Predatory fish love drains. When that dirty intertidal water is pouring out of a drain it brings with it everything from nervous poddy mullet and showering jelly pawns to mangrove crabs and mudskippers. It's amazing what'll get flushed out of a drain after heavy rains or king tides and fish like barra, salmon, flathead, jacks and cod will likely be waiting, ready and forming a gauntlet of boofing, swiping, flashing mayhem for any unlucky intertidal traveller.

The biggest trick with drains is knowing when to fish them. Obviously the run-out tide is the go, but don't be mistaken into thinking drains produce all through the out-going tide. Too early in the run out and bait can escape from the inundated banks simply by swimming out of cover anywhere along the bank and too late in the tide, you'll find that the mangrove roots are high and dry and any water flowing from the drains will be running out of the mud, not from over it.

The key is to target drains just as mud starts to show along the edges of the mangroves around the mouth of the creek. Bait will wait till the very last minute before making that mad dash off the intertidal zone and with the mud drying out they'll be forced into the deeper puddles and dips that make up the ever-shrinking catchments of the drains. From there, they'll start to run the gauntlet.

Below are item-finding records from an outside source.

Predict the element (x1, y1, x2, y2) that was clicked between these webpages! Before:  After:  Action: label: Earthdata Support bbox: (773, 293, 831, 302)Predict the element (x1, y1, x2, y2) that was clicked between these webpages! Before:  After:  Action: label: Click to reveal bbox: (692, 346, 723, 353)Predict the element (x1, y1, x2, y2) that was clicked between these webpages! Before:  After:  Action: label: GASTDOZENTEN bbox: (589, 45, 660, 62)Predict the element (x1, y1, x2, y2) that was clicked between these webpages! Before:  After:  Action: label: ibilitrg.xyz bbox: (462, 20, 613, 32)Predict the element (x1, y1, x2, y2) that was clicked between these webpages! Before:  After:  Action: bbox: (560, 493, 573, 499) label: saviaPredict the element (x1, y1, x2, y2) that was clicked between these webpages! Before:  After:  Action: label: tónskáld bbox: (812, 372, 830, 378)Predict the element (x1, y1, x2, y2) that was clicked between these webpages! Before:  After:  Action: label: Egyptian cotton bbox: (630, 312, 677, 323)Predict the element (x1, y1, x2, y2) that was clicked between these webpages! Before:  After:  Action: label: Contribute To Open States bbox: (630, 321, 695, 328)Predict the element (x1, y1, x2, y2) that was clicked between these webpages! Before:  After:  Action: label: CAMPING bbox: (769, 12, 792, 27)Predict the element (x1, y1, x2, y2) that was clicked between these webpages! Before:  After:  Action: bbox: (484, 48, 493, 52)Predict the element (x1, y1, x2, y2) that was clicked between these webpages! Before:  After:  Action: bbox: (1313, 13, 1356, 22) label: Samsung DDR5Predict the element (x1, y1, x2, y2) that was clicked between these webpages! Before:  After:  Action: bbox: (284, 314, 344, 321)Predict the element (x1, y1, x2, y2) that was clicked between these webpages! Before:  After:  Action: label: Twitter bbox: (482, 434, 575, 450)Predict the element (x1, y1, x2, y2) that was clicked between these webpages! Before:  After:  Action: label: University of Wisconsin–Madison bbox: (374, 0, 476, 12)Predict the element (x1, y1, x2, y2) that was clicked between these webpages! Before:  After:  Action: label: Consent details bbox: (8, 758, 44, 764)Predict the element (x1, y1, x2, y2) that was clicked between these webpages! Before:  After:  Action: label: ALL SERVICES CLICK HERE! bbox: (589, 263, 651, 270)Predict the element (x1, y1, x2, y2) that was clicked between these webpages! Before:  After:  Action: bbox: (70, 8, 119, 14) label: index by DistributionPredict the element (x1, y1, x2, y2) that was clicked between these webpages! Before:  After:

As a point to note though, not all drains work the same and at the same times of the tides. The small snaking drains that empty off the flats of shallow headlands between creeks are often only fishable for the first few hours of the outgoing tide. These areas, because there is no clear drop-off, drain gradually and while there may not yet be any mud showing, the fishable window is limited by the draft of your boat.

That doesn't mean these drains don't produce, as fish like barramundi and flathead lay in them and use them as an ambush point to gobble bait moving along the flats. Because of the clear, shallow nature of the water though, it's best to use 'long-cast' techniques so as not to spook these fish. Cast aerodynamic, generously weighted lures like Reidy's B52s, paddle-tailed soft plastic minnows, and subsurface stickbaits and work them slowly and with plenty of action so that they pass over the submerged drains.



On the other side of the coin, there are big drains that will often flow continuously. These are common in the big tidal rivers of the Top End where big wet seasons and low-lying topography create massive floodplains rich in food of all sorts, from insects to the rainbowfish that flourish on them. The issue with a lot of these big drains is that they will often overwhelm the main flow of the river (or the river will rise and overwhelm them), turning the water into a continuous outward-flowing mass of freshwater run-off. The key is to look for colour changes. A major drain that is 'working' is given away by the ballooning colour change around its mouth. In the wet season this will usually see tea-coloured freshwater meeting the sediment laden brown of the main river flow. If you can find these areas where fresh and salt meet then usually the predators won't be far away. Try soft plastic frogs and green-coloured lures that match the inhabitants of floodplains.



Tackle for drain work depends on your lure of choice. Most anglers prefer to toss around medium size shallow divers like B52's, Bombers and X-Raps and, subsequently, a medium weight baitcaster combo (100 size reel and a 6-7 foot 4-6kg rod) with a reasonably stiff tip is essential to rip and twitch these effectively. A 30lb braided line with 60lb leader will suffice. On the other hand, if you're into slow rolling lightly-weighted plastics, a seven foot spin combo with a softer tip would be a better bet.